On order of the Court, leave to appeal having been granted, and the briefs and oral arguments of the parties having been considered by the Court, we REVERSE the April 11, 2017 judgment of the Court of Appeals. The circuit court correctly concluded that equitable estoppel did not bar the defendant from denying coverage for the December 2013 water leak in the plaintiffs' Portage house. "[T]he maxim that 'one who comes into equity must come with clean hands' is 'the expression of one of the elementary and fundamental conceptions of equity jurisprudence.' " Rose v. Nat'l Auction Group , 466 Mich 453, 462, 646 N.W.2d 455 (2002), quoting 2 Pomeroy's Equity Jurisprudence, ch. I, § 397, p 90, and § 398, p. 92 (1941).
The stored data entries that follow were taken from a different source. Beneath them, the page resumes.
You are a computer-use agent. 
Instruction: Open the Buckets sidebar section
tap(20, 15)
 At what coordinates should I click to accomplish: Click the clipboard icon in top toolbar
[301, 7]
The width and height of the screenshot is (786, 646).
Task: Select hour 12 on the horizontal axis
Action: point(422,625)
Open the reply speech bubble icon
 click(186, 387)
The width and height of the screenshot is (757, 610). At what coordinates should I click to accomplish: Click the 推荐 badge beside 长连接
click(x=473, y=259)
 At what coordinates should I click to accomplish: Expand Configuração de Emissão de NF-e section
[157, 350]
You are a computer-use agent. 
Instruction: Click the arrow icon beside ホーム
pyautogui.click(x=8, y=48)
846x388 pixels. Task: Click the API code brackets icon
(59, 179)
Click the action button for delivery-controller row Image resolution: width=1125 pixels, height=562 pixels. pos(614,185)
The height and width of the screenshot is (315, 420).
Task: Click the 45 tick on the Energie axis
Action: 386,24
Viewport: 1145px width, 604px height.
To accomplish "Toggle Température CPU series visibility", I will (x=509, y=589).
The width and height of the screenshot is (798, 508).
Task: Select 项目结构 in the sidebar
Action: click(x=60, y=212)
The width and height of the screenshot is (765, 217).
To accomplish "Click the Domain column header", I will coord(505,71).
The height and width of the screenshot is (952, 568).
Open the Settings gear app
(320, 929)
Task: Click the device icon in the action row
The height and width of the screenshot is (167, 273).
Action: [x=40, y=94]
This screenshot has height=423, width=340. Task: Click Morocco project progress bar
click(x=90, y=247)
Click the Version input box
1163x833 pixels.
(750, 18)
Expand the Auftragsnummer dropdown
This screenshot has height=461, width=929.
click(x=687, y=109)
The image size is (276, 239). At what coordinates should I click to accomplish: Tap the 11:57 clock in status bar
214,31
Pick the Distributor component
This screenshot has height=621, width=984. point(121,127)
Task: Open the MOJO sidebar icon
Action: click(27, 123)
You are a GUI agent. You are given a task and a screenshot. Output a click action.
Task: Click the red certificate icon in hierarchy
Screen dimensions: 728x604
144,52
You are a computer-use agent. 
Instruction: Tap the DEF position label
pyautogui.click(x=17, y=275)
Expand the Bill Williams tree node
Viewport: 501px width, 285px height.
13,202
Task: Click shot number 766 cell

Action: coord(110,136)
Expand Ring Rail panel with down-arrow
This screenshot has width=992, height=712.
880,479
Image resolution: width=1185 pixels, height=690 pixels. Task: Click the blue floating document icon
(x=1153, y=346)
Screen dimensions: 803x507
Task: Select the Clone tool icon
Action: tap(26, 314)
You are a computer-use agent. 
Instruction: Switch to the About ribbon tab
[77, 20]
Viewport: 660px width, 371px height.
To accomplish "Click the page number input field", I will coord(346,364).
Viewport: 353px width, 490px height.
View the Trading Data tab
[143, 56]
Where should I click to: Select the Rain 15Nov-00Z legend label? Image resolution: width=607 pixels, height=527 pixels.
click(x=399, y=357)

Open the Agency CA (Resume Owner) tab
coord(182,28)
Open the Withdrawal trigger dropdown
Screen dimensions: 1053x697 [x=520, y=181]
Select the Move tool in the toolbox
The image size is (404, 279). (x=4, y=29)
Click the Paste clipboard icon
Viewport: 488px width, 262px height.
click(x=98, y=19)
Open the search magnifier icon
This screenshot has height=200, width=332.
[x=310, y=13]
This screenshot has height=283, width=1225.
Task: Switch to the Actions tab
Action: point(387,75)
The plaintiffs by their own admission never told the defendant they had moved out of the Portage house when they put that house up for sale in 2013. They also told the defendant that they "were moving" in February 2013 rather than that they "had moved," and they never asked for a seasonal policy for a non-primary residence. The defendant relied on those misrepresentations and omissions to conclude the plaintiffs still resided in the Portage house when it renewed the homeowner's policy on the *400house in November 2013. The Court of Appeals therefore erred by holding that the defendant was equitably estopped from denying coverage under the facts of this case. We REMAND this case to the Court of Appeals for consideration of the remaining issue raised by the parties but not addressed by that court in its initial review of the case.